The reason we use text for programming isn't "because punch cards," though as
a former IBM mainframe programmer I appreciate the analogy. It's because text
is an incredibly efficient way of communicating even the most complex
information.

A side note here: One of the reasons for Korea's rise to power as an "Asian
Tiger" is that, many moons ago, one of their emperors decided to break away
from the Chinese system of pictographs and replace it with a phonetic
alphabet, allowing anyone to spell and pronounce words. The result was one of
the highest degrees of literacy among nations anywhere. Alphabets are good for
communicating with people and with processors, too.

------
RcouF1uZ4gsC
I don't get this push towards visual programming. Visual programming works
great for visual stuff (for example the Forms builder in VB6) but for general
programming, not so much.

Programming is about abstract communication.

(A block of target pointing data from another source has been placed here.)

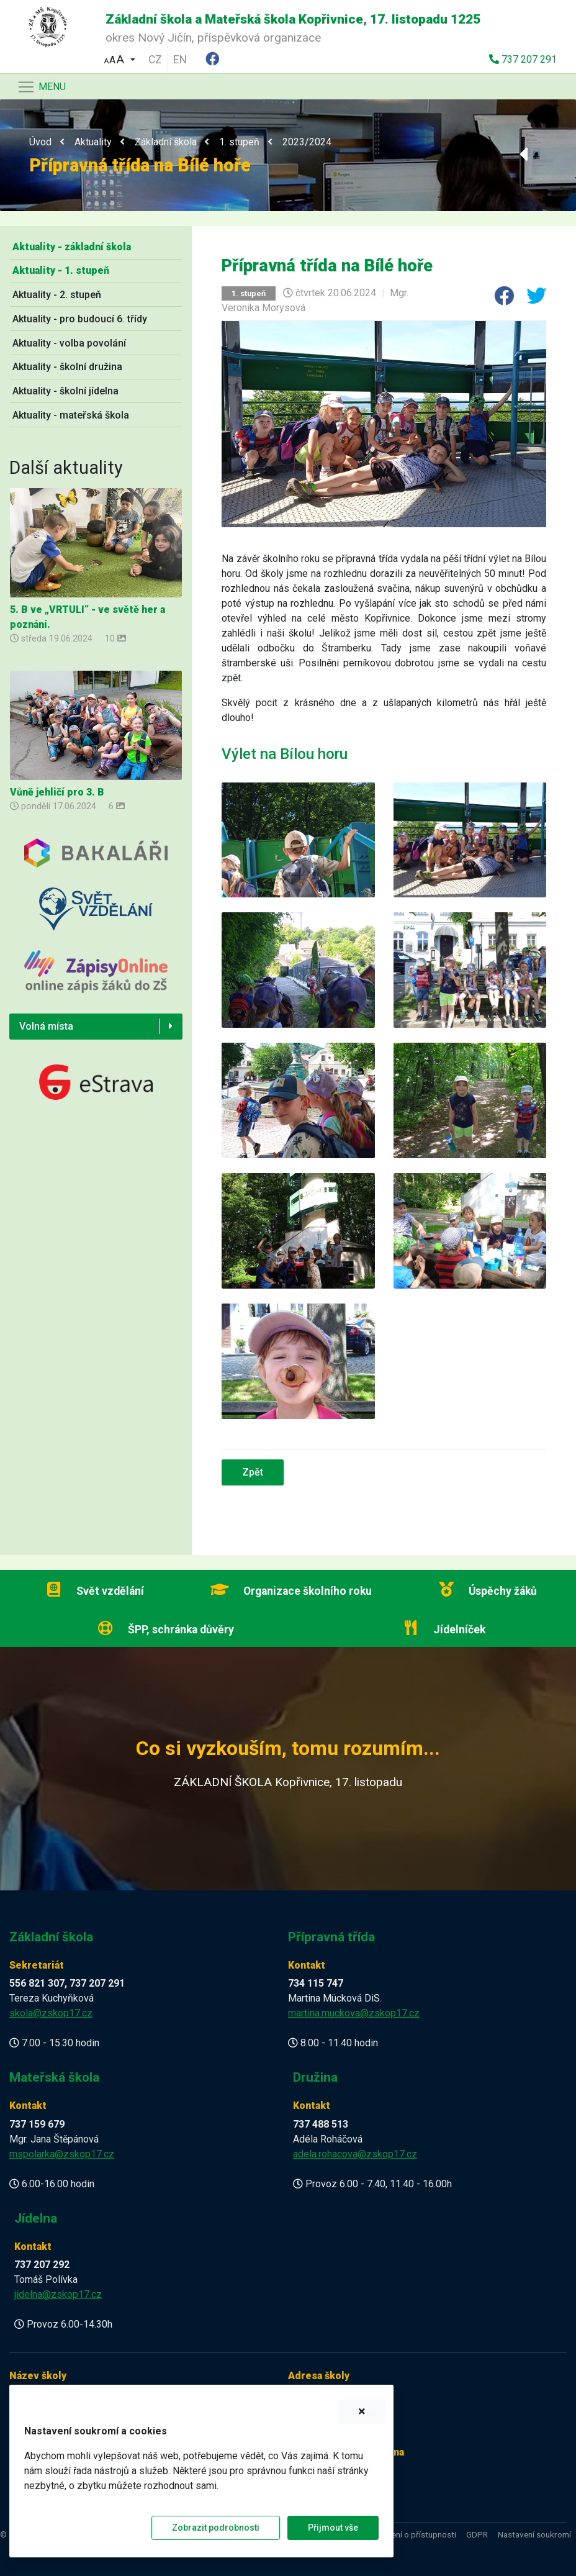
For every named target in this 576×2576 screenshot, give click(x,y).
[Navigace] (41, 87)
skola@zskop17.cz (50, 2013)
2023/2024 (306, 142)
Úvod (40, 142)
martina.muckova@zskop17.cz (354, 2013)
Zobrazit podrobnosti (215, 2528)
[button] (119, 58)
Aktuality (93, 142)
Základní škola (166, 142)
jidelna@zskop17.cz (58, 2294)
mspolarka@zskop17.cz (61, 2154)
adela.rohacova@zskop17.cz (355, 2154)
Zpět (252, 1472)
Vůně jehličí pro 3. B (57, 792)
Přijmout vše (333, 2528)
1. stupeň (239, 142)
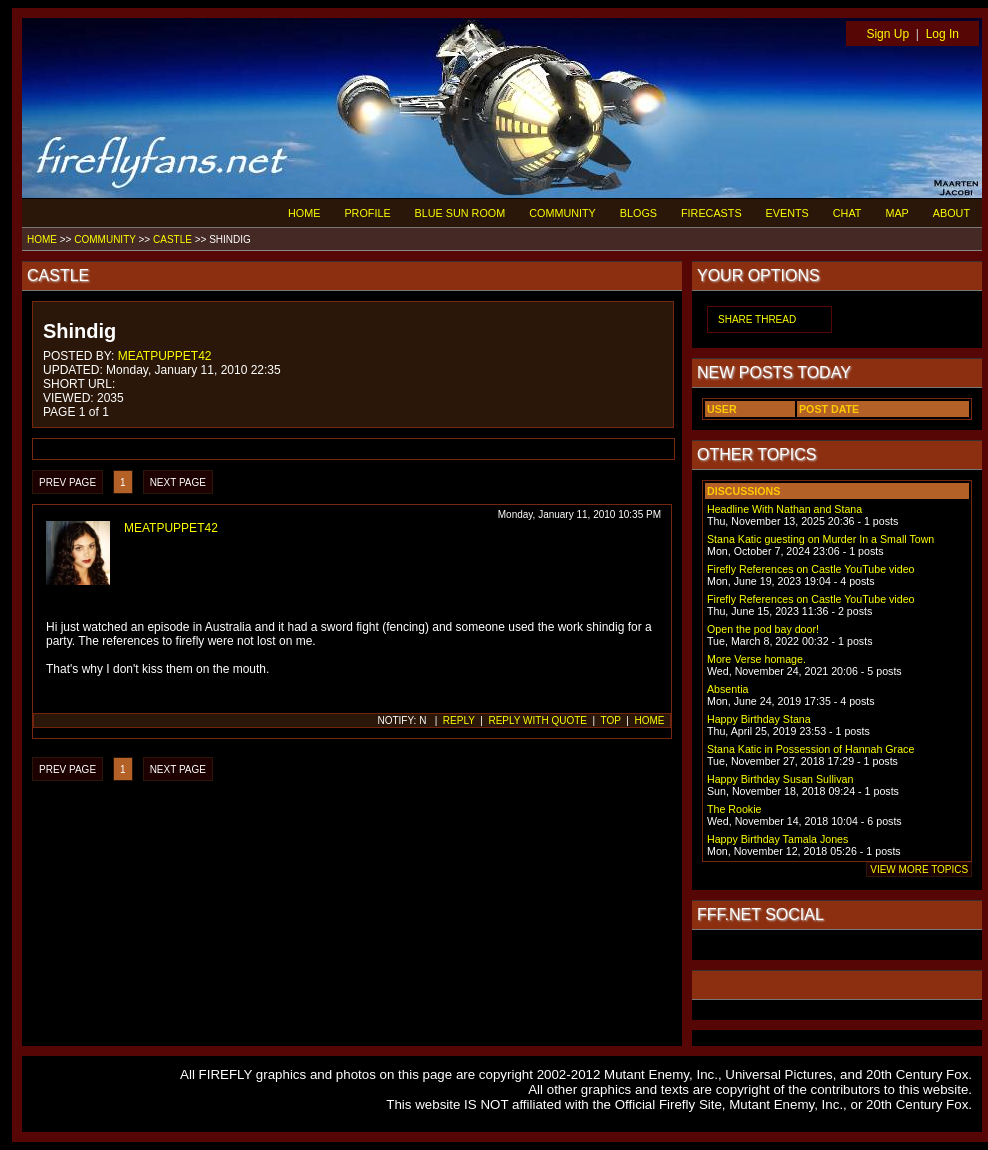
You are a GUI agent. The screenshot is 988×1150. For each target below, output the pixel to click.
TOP (611, 720)
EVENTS (787, 213)
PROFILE (367, 213)
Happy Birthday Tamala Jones (777, 839)
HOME (304, 213)
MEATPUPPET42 (165, 356)
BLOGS (638, 213)
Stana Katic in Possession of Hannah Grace (810, 749)
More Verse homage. (756, 659)
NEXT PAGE (178, 482)
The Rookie (734, 809)
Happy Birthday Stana (759, 719)
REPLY (459, 720)
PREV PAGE (67, 482)
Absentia (727, 689)
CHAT (847, 213)
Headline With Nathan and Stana (784, 509)
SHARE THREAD (757, 319)
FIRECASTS (711, 213)
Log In (942, 34)
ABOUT (951, 213)
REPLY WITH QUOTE (537, 720)
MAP (896, 213)
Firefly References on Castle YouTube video (811, 569)
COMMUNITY (562, 213)
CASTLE (172, 239)
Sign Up (887, 34)
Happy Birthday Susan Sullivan (780, 779)
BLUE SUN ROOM (460, 213)
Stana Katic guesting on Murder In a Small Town (820, 539)
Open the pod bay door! (763, 629)
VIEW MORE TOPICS (919, 869)
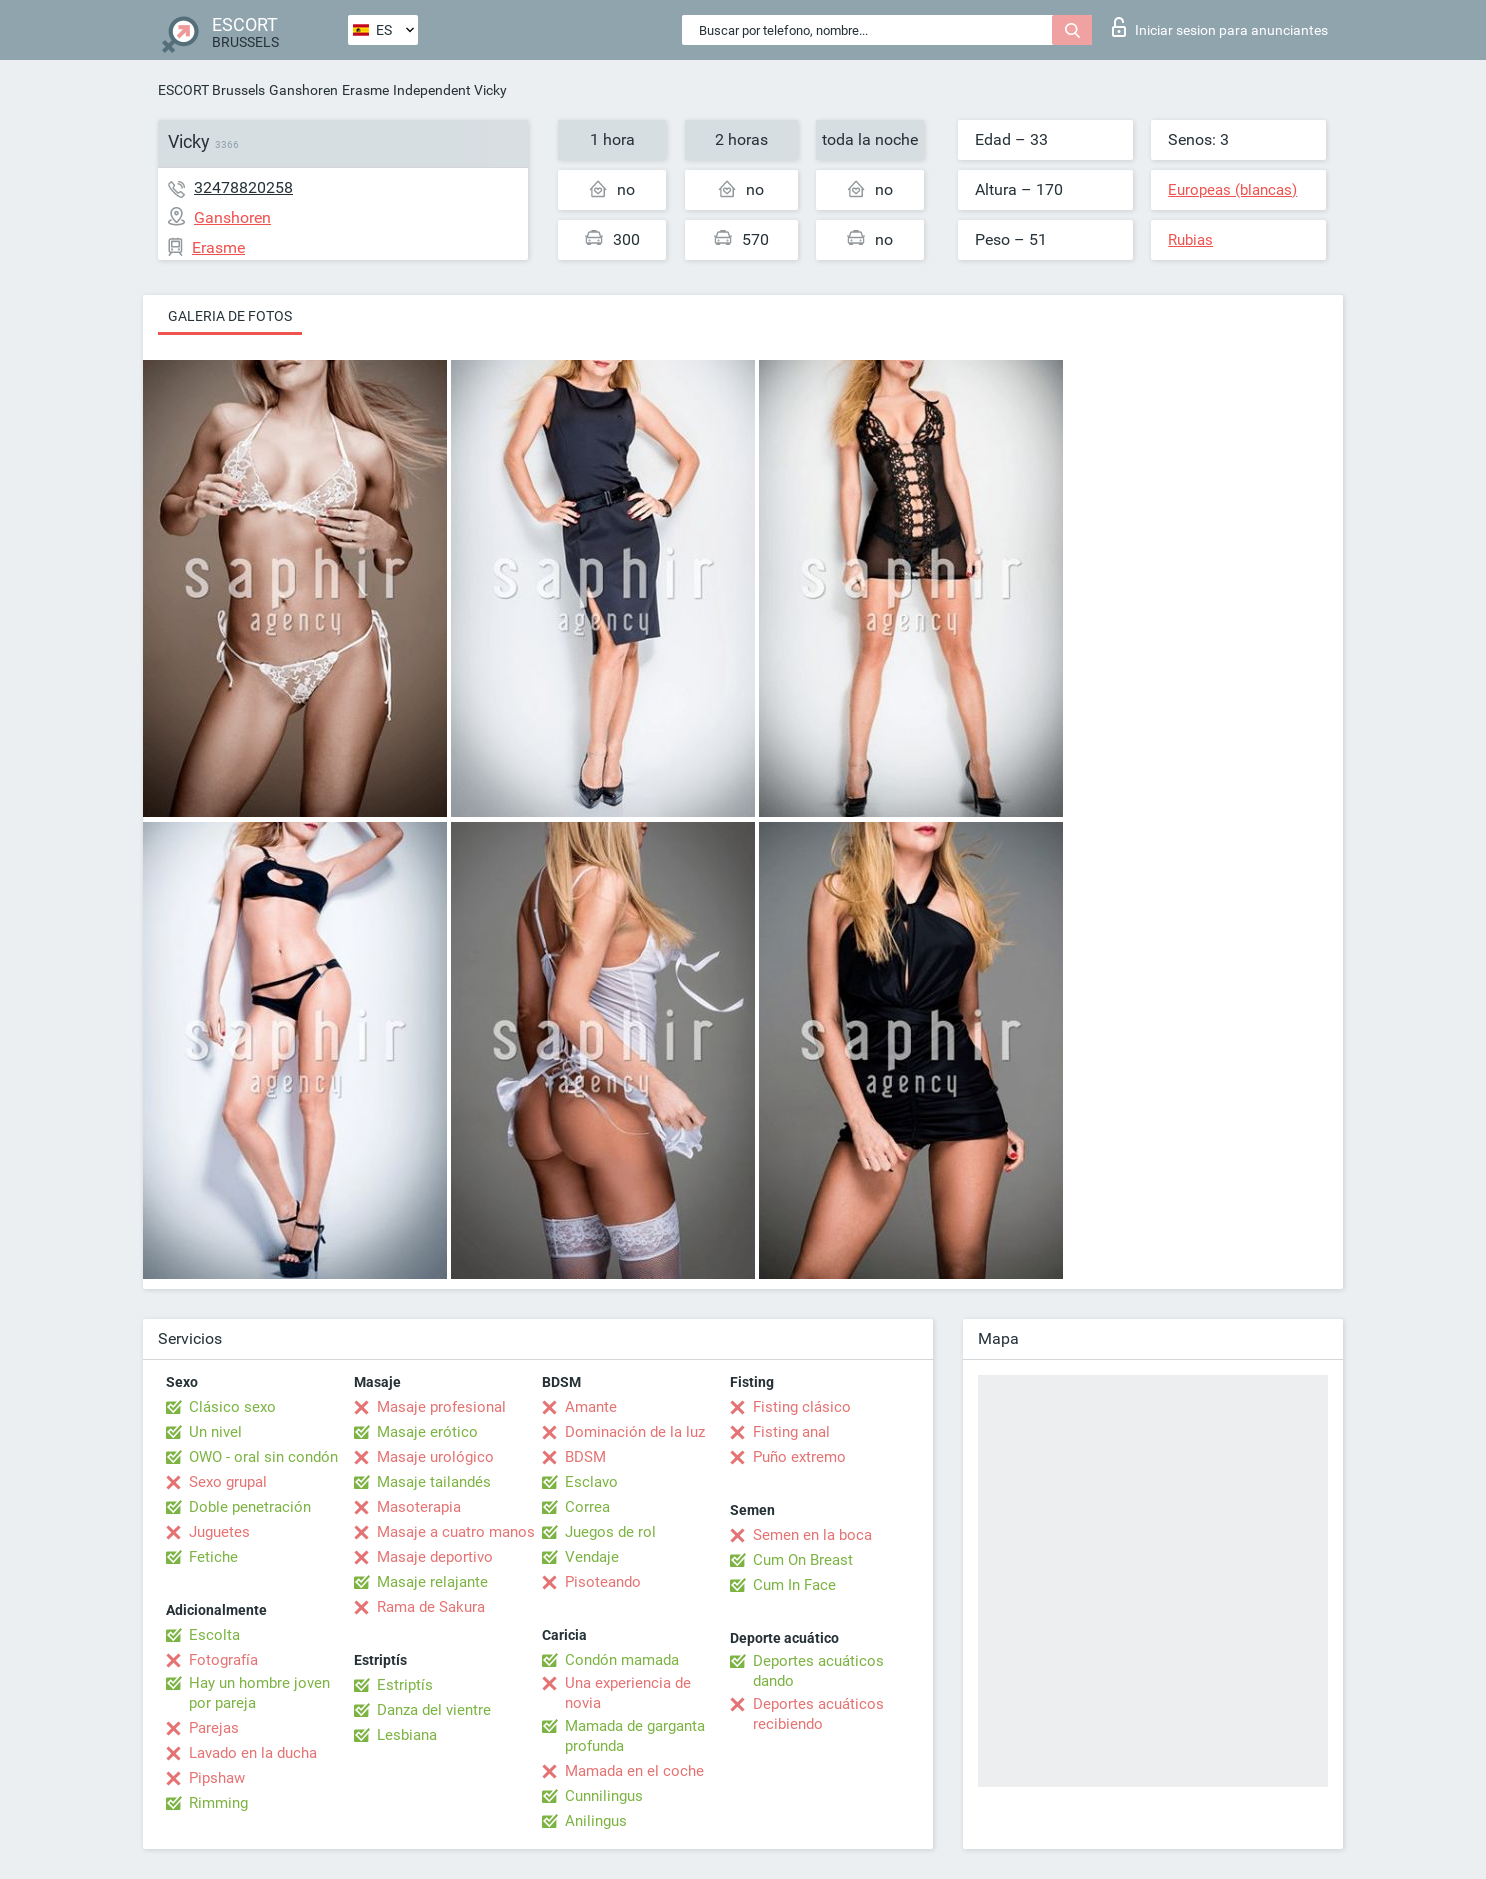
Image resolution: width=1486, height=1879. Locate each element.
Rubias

If you look at human history, we
see a progression from visual (cave drawings, pictograms) to text (cuneiform,
alphabetic languages).

If you look at law which is in the business of trying to specifying stuff in
detail, the murder statutes are written in text, not with pictures of knives
and guns and a big red "x".

------
david927
This is a funny article. The author essentially says,

"Alan Kay says software is bad but he isn’t being entirely fair; he's missing
things -- small, incremental improvements in some tools."

and

"The future will be visual programming. I have no idea what it could look
like. But it's already happening. But not in a concrete way. But it could
happen and in fact it would be easy if we weren't stuck in the past."